[LU-4382] kernel BUG at fs/jbd2/transaction.c:1033 Created: 13/Dec/13 Updated: 27/Aug/14 Resolved: 24/Feb/14 |
|
| Status: | Resolved |
| Project: | Lustre |
| Component/s: | None |
| Affects Version/s: | Lustre 2.4.1 |
| Fix Version/s: | Lustre 2.6.0, Lustre 2.5.1 |
| Type: | Bug | Priority: | Blocker |
| Reporter: | Christopher Morrone | Assignee: | Zhenyu Xu |
| Resolution: | Fixed | Votes: | 0 |
| Labels: | mn4 | ||
| Issue Links: |
|
||||||||
| Severity: | 3 | ||||||||
| Rank (Obsolete): | 12011 | ||||||||
| Description |
|
Running lustre 2.4.0-19chaos we recently had several OSS nodes crass on the following BUG: kernel BUG at fs/jbd2/transaction.c:1033 They were all in an ll_ost_00_0?? thread with the same backtrace: __ldiskfs_handle_dirty_metadata ldiskfs_free_inode ldiskfs_delete_inode generic_delete_inode generic_drop_inode iput osd_object_delete lu_object_free lu_object_put ofd_object_put ofd_destroy_by_fid ofd_destroy ofd_destroy ost_handle ptlrpc_server_handle_request ptlrpc_main The failures were on the secure network, so I can't upload logs. |
| Comments |
| Comment by Peter Jones [ 13/Dec/13 ] |
|
Bobijam Could you please help with this one? Thanks Peter |
| Comment by Christopher Morrone [ 16/Dec/13 ] |
|
We had several more OSS nodes crash on this bug. |
| Comment by Zhenyu Xu [ 16/Dec/13 ] |
|
it looks like the kernel stack is overflow but w/o further logs I could not know what code path took so much stack space. |
| Comment by Christopher Morrone [ 17/Dec/13 ] |
|
Could you elaborate on why you suspect a stack overflow? Just to make sure that we are on the same page, we are hitting the following J_ASSERT_JH in jbd2_journal_dirty_metadata(): 1026 if (jh->b_modified == 0) {
1027 /*
1028 * This buffer's got modified and becoming part
1029 * of the transaction. This needs to be done
1030 * once a transaction -bzzz
1031 */
1032 jh->b_modified = 1;
1033 J_ASSERT_JH(jh, handle->h_buffer_credits > 0);
1034 handle->h_buffer_credits--;
1035 }
|
| Comment by Zhenyu Xu [ 17/Dec/13 ] |
|
sorry, I meant journal credit deficiency. |
| Comment by Zhenyu Xu [ 17/Dec/13 ] |
|
what condition is this hit?

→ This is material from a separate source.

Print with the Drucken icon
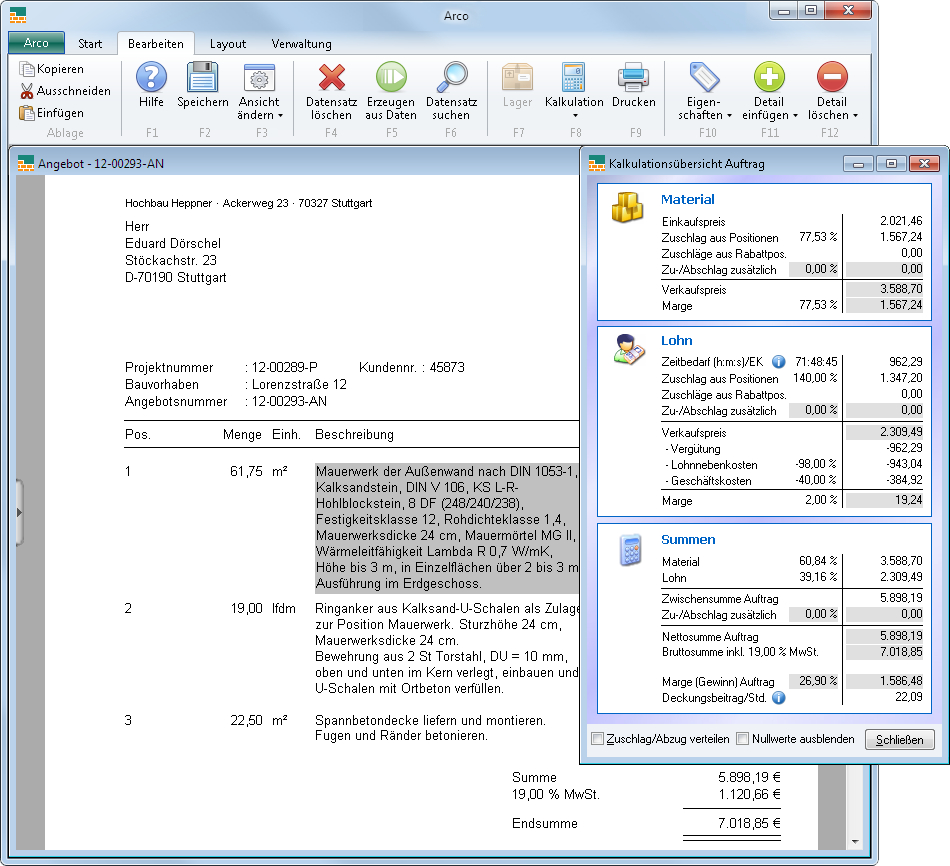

Client deleting files or OSS in recovery process. From the backtrace, it's in the ext4(ldiskfs) context which does not preserve enough credit for the inode delete operation. |
| Comment by Zhenyu Xu [ 17/Dec/13 ] |
|
Is it possible that the OSS nodes do not have big enough journal devices for the bursting data change? |
| Comment by Christopher Morrone [ 17/Dec/13 ] |
I don't see any signs of recovery in the console logs. The assertion trips with nothing else in the log for more than an hour preceding it.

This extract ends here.